Yang saya tangkap dalam acara itu adalah humor-humornya yang luar biasa. Saya seperti melihat para dewa sedang berkumpul di puncak Gunung Olimpus, saat mendiskusikan nasib manusia di era Mitologi Yunani. Forum (Humor) Demokrasi inilah yang menjadi salah satu kawah candradimuka bagi kaum intelektual muslim dan kubu nasionalis yang seingat saya mengkritisi Ikatan Cendekiawan Muslim Indonesia (ICMI).
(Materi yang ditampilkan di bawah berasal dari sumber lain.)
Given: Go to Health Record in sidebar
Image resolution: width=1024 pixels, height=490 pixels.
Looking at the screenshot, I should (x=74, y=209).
Tentu, saya dan Fahri duduk di bagian belakang saja. Pergaulan saya belum sampai ke level nasional. Pun di organisasi kemahasiswaan, baru sampai di tingkat universitas, belum lagi merambah ke luar kampus. Cuma saja, kegiatan “nyuri humor” dalam acara Forum Demokrasi itu menjadi rutin saya dan Fahri lakukan, jika kami sepakat tentang jadwal.

Aktivitas seperti itu baru berkurang setelah Nurcholish Madjid balik dari Chicago University. Isi kuliah umum Cak Nur di Taman Ismail Marzuki pada tahun 1994 begitu menyita minat kami. Berikutnya, Cak Nur juga membuka pengajian Paramadina di Hotel Four Seasons, Kuningan, Jakarta. Kebetulan, ada majalah Ulumul Quran yang memuat karya-karya kaum intelektual hebat waktu itu.

Jadi, selain majalah PRISMA, kami juga dimanjakan dengan majalah Ulumul Quran dan majalah HORISON di era 1990an.  Tiga majalah itu menjadi jangkar bagi kaum intelektual Indonesia, baik dalam pemikiran sosial, budaya, sastra ataupun keagamaan.

Kehadiran edisi-edisi terbaru dari ketiga majalah itu sangat ditunggu oleh para pelahap-pelahap ilmu seperti kami. Di luar itu, guna mendapatkan nuansa personal, kami menghadiri beragam acara diskusi, seminar, pengajian sampai ceramah dari para cendekiawan itu.

Masih kurang puas? Kami sendiri yang menjadi panitia dan mengundang mereka ke kampus. Keran keterbukaan Orde Baru sudah terbuka, sehingga kami bisa mengundang sosok-sosok seperti Pramodya Ananta Toer, Adnan Buyung Nasution, Sri Bintang Pamungkas, HJ Princen, Nurcholish Madjid, sosok-sosok purnawirawan seperti Ali Sadikin, Kemal Idris dan AH Nasution, bahkan sosok militer yang sedang naik daun seperti Agum Gumelar.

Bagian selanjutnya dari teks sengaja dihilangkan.